DIRECTIONS FOR THIS TASK
Rewrite the listing from the line with "Given: Select Network step in wizard" up to and including its last line, replacing "wizard" with "installer" and changing nothing else. Leave the pictures out of your answer.

DATA FOR THE TASK
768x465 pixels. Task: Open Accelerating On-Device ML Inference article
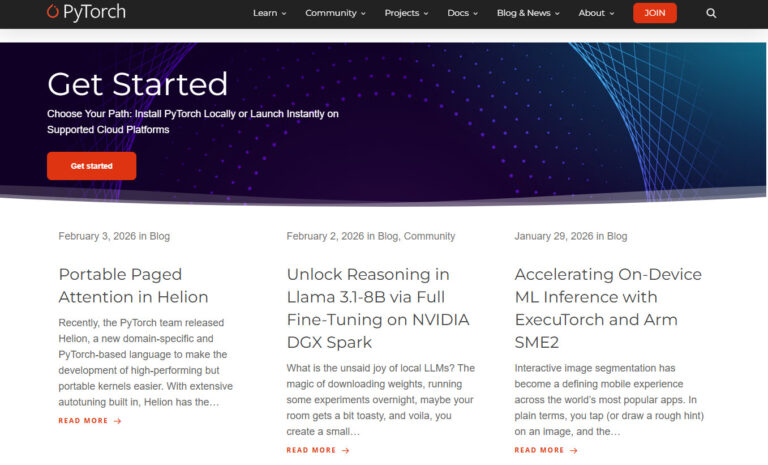(607, 297)
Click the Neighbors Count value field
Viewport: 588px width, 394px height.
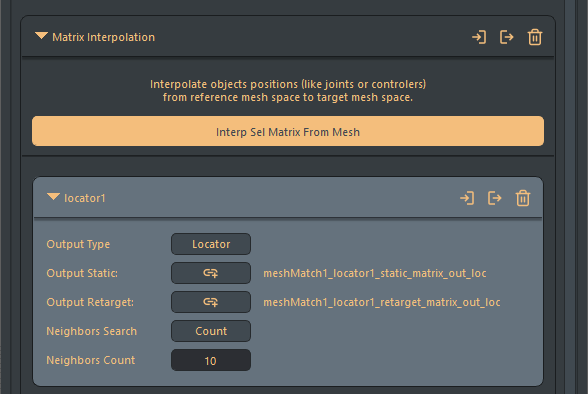(211, 360)
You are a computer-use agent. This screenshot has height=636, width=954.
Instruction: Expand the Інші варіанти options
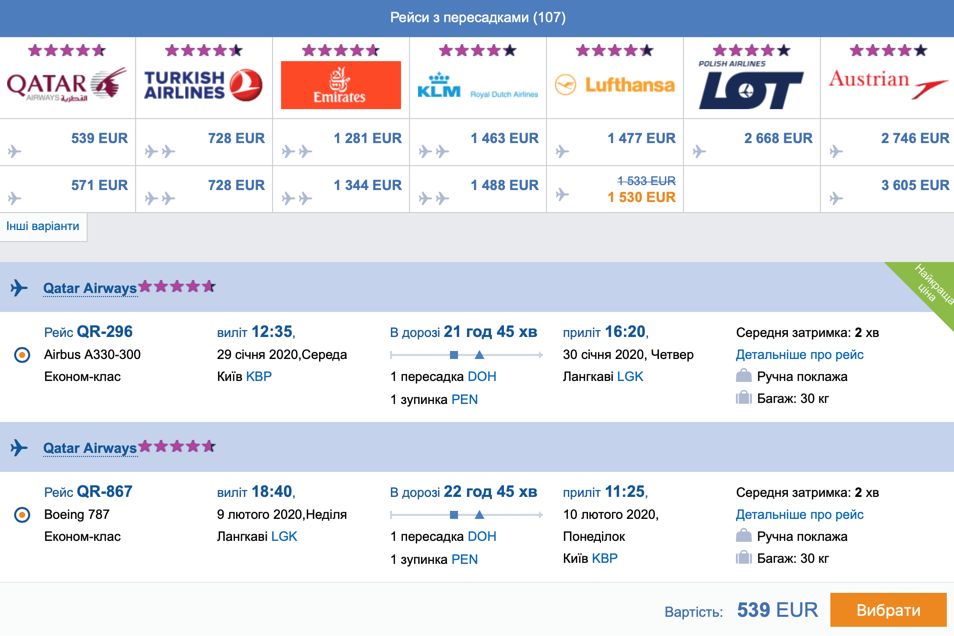point(43,226)
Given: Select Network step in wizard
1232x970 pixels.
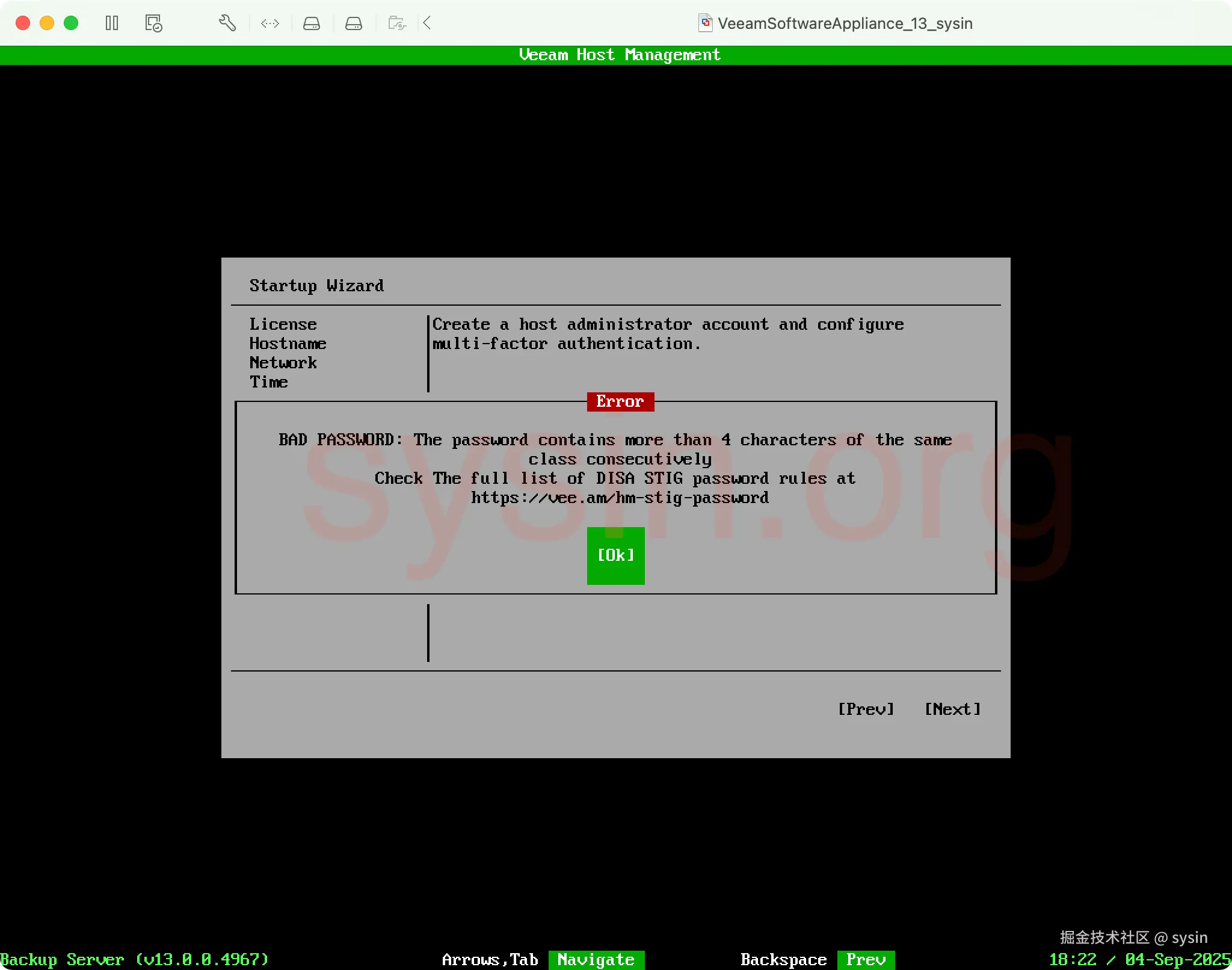Looking at the screenshot, I should pos(283,363).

SOLUTION
Given: Select Network step in installer
1232x970 pixels.
Looking at the screenshot, I should pos(283,363).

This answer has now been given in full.